The letters "B.E.D." define me in many ways.

I have memories of my mom always being in bed when I was younger. I think it was her sanctuary for dealing with her various issues that I could probably sum up via an epic full-length cinematic masterpiece. Perhaps eventually I'll be able to delve deeper into that rabbit hole.

I find comfort in my bed. Although I have a wonderfully comfortable couch in my living room, I immediately hang out in my bed when I get home. This could be for watching TV, hanging out with my dogs, reading, surfing the net, or even blogging (Yes... I am indeed currently blogging in bed). I think this relates to the previous bullet and the connection to my mom. There have been several occasions where I will eat on my bed, as well. No, the food is not on the cover - it is on a plate. I am not a barbarian.
    Eating in bed... connects to eating in private... which connects to what I am eventually trying to approach with this post. "B.E.D." has nothing to do with the word "bed", but rather an eating disorder. The eating disorder I am referring to is "Binge Eating Disorder"... something I have self-diagnosed myself with after doing countless hours of research. Some signs of "Binge Eating Disorder" include: (via Wikipedia)
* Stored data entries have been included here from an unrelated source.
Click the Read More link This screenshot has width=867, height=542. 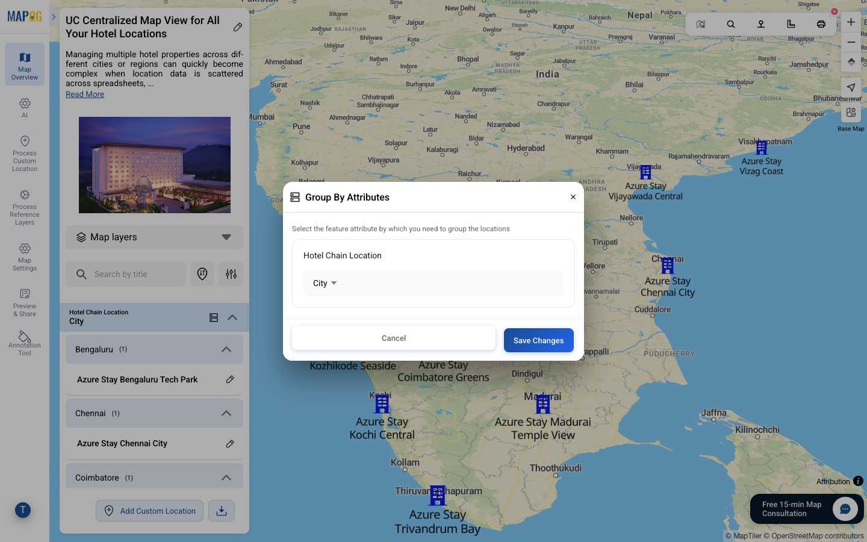[x=85, y=95]
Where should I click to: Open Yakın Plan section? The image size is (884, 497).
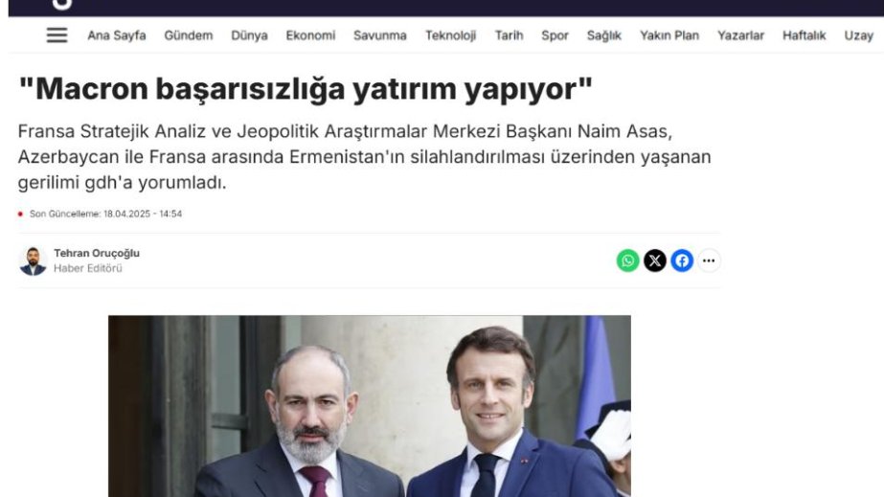pos(669,35)
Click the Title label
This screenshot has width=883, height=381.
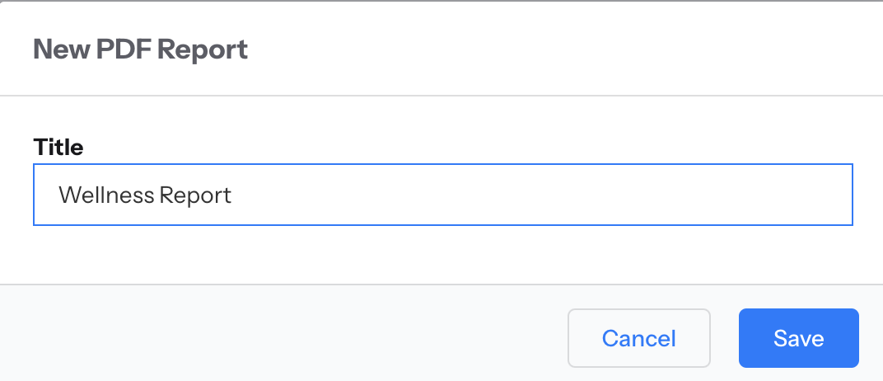[58, 147]
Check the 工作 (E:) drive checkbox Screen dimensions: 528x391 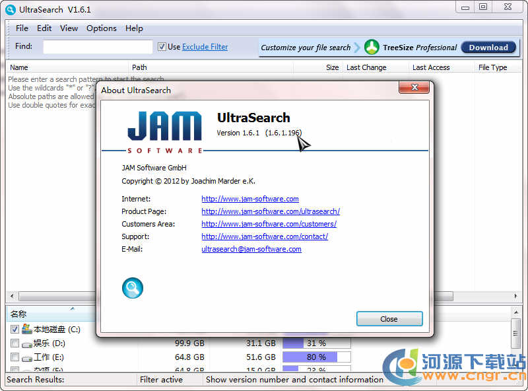pyautogui.click(x=15, y=357)
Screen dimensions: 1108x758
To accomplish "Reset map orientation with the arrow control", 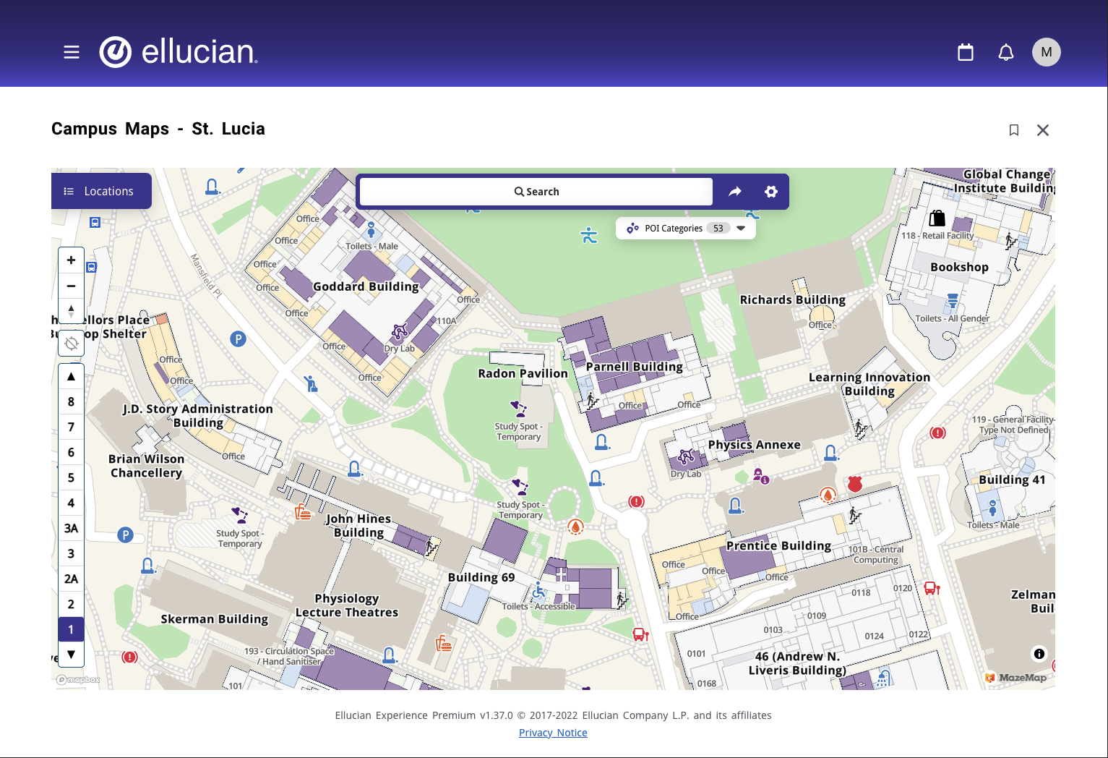I will 71,310.
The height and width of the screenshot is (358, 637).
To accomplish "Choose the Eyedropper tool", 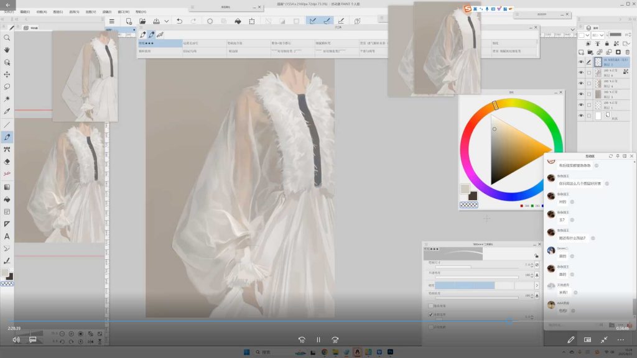I will [7, 112].
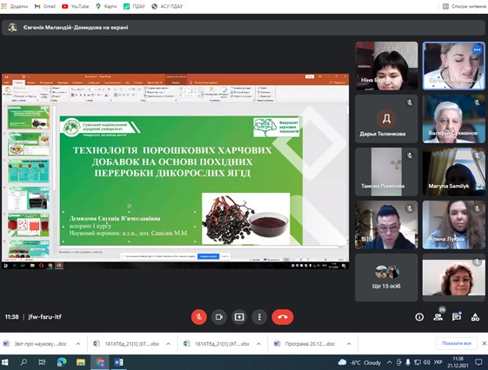Click the present screen button
The image size is (488, 370).
(x=239, y=317)
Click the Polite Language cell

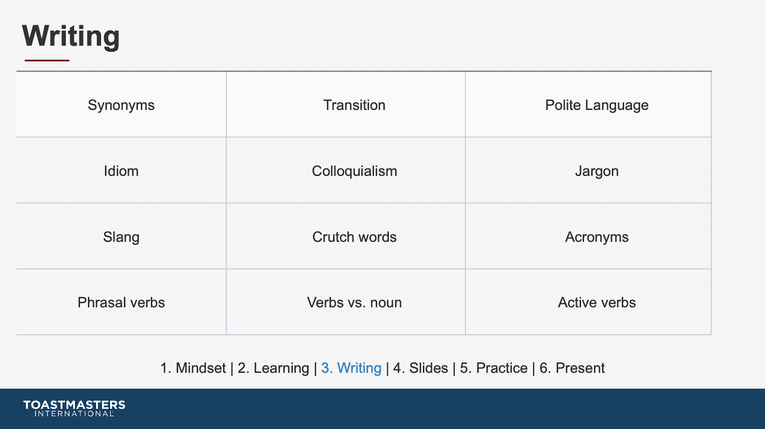click(x=588, y=105)
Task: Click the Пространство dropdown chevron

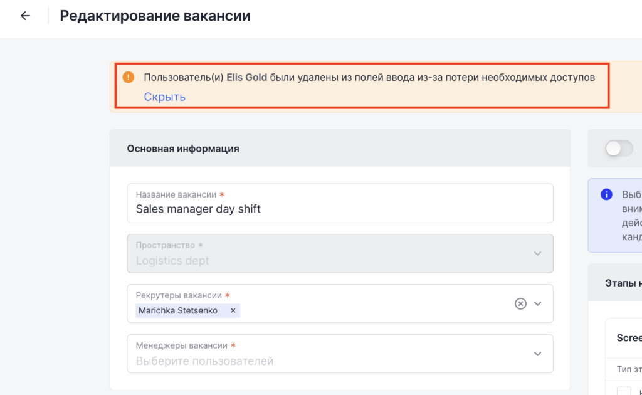Action: (537, 253)
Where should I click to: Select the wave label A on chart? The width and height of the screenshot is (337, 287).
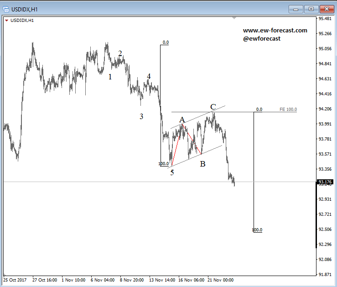click(182, 120)
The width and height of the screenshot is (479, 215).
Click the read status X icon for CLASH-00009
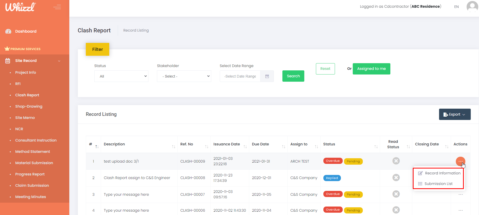(x=396, y=161)
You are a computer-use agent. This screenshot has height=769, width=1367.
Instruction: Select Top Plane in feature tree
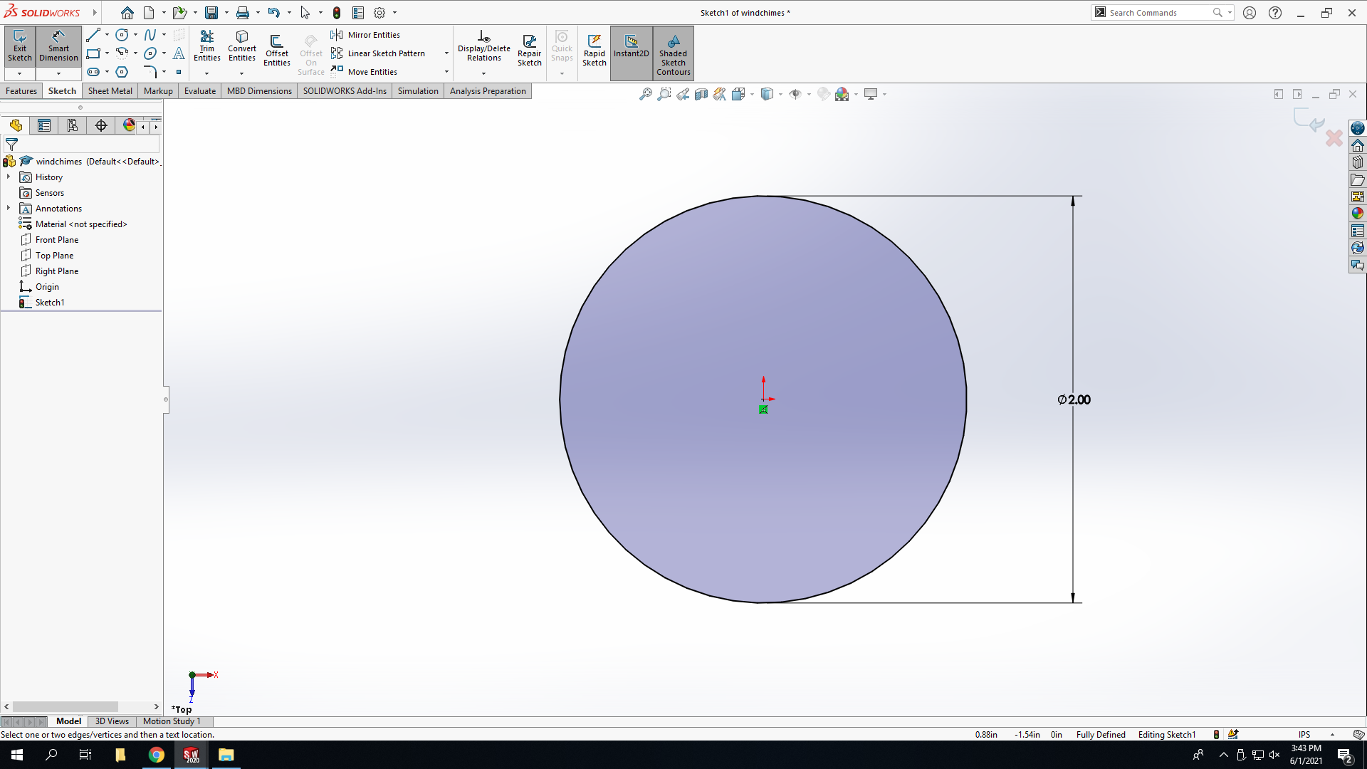pos(54,256)
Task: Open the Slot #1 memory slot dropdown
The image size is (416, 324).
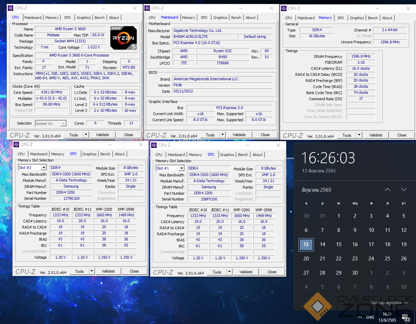Action: coord(181,168)
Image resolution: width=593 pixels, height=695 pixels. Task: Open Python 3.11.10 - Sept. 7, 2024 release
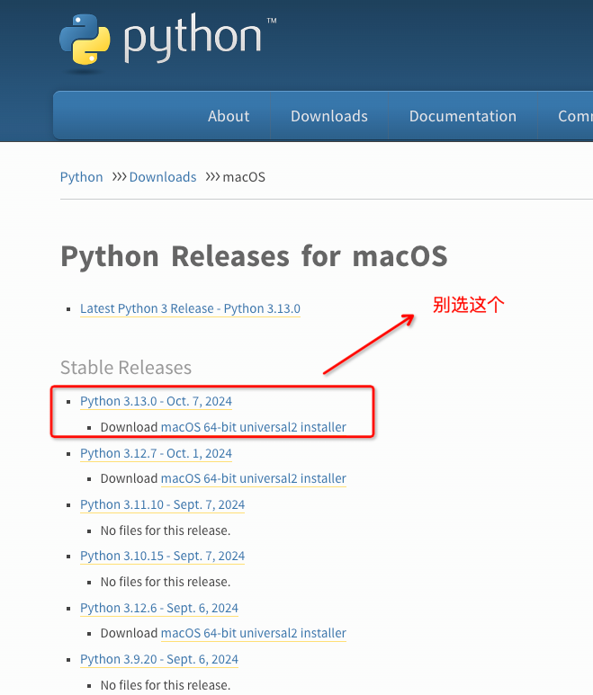tap(162, 504)
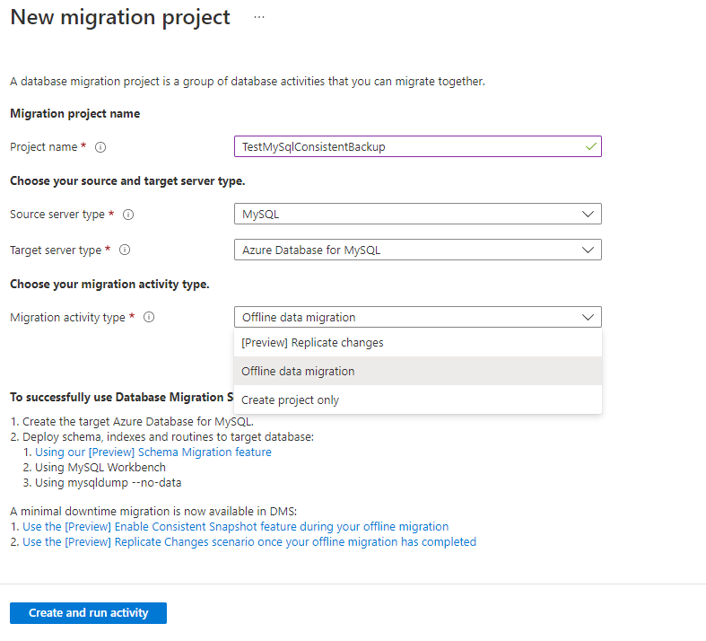Click info icon beside Target server type
The width and height of the screenshot is (706, 641).
125,250
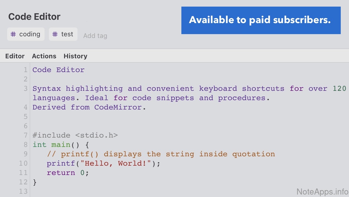
Task: Click line number 7 in gutter
Action: tap(25, 135)
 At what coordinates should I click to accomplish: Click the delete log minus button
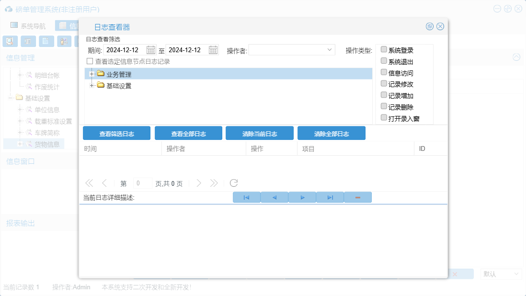point(358,197)
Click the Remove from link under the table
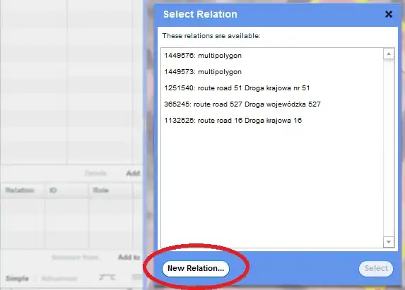 (75, 258)
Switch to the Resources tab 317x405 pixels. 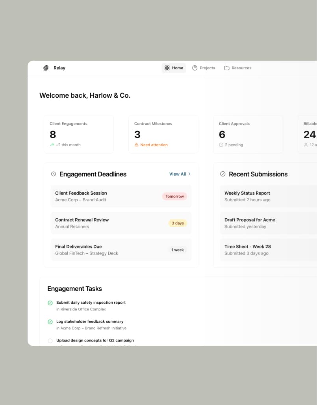click(x=238, y=68)
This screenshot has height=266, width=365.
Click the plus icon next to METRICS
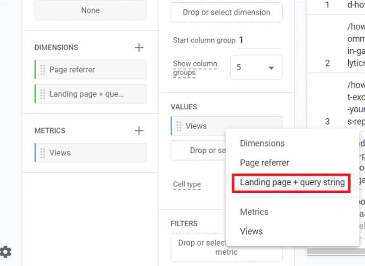139,131
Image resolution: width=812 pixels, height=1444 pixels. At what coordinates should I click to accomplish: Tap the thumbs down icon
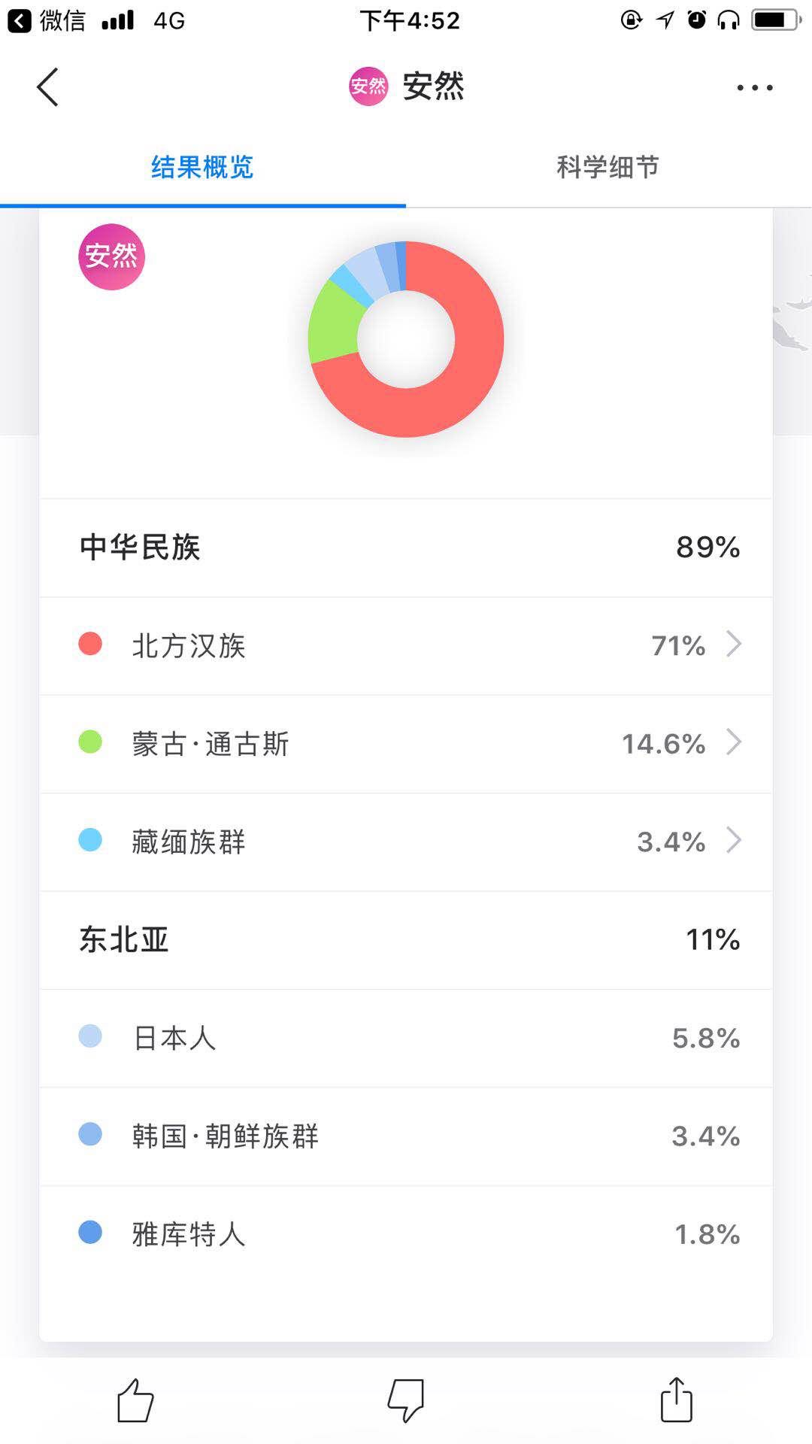[x=406, y=1400]
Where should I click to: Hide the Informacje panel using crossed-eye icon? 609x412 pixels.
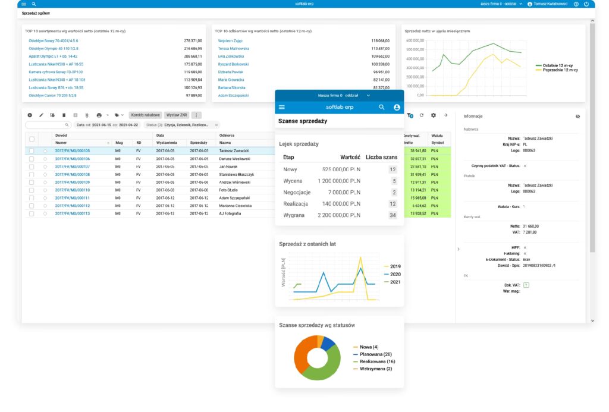pyautogui.click(x=577, y=117)
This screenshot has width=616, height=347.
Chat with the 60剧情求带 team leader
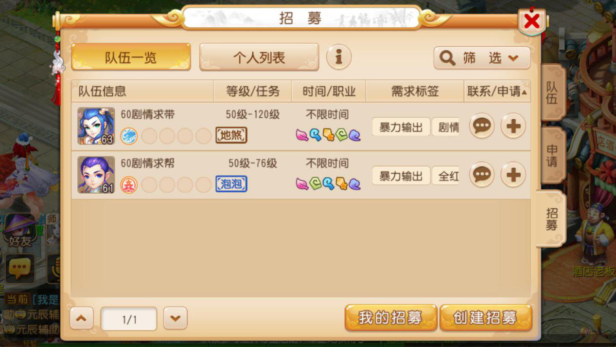pyautogui.click(x=481, y=126)
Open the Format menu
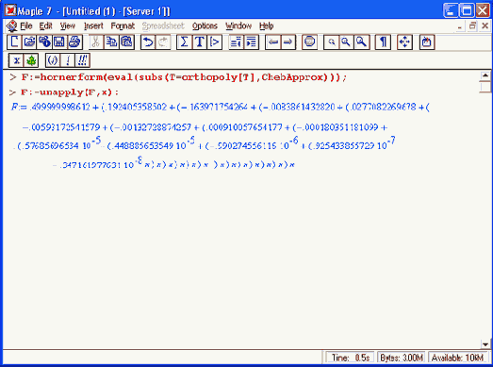The image size is (493, 367). click(x=123, y=25)
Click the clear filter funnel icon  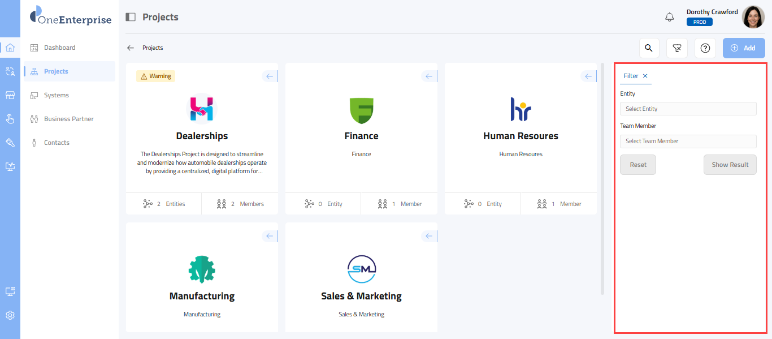coord(677,48)
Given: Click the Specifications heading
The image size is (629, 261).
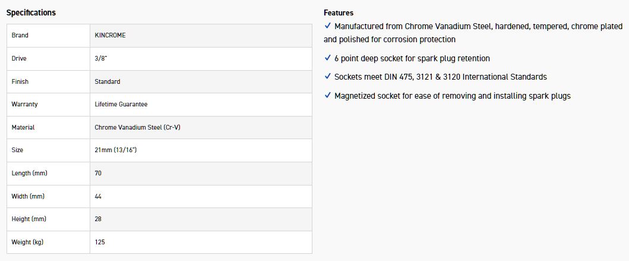Looking at the screenshot, I should [x=31, y=12].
    • Periodically does not exercise control over consumption of food.
    • Eats an unusually large amount of food at one time, far more than a normal person would eat in the same amount of time.
    • Eats much more quickly during binge episodes than during normal eating episodes.
    • Eats until physically uncomfortable and nauseated due to the amount of food just consumed.
    • Eats when depressed or bored.
    • Eats large amounts of food even when not really hungry.
    • Usually eats alone during binge eating episodes, in order to avoid discovery of the disorder.
    • Often eats alone during periods of normal eating, owing to feelings of embarrassment about food.
    • Feels disgusted, depressed, or guilty after binge eating.
    • Rapid weight gain, and/or sudden onset of obesity.

    It is somewhat comforting to actually know what is "wrong" with me. If you've ever checked out my "weight loss" page above... (the lack of updates is due to the fact that there are no updates - I'm still fat), you'd know that I've been struggling with my weight. I actually don't remember a moment in my entire life where I was happy with my body. However, that is an entirely different post. Anyway, I am hoping that by going on Nutrisystem again (UGH any day, I swear - as soon as that money is in my wallet!) I'll be able to control my binge eating. It really helped me take control the first time I lost the weight, and it's really unfortunate that I gained it back.

    Advice of the day: be sensitive to those who over-eat... they may not be able to control it.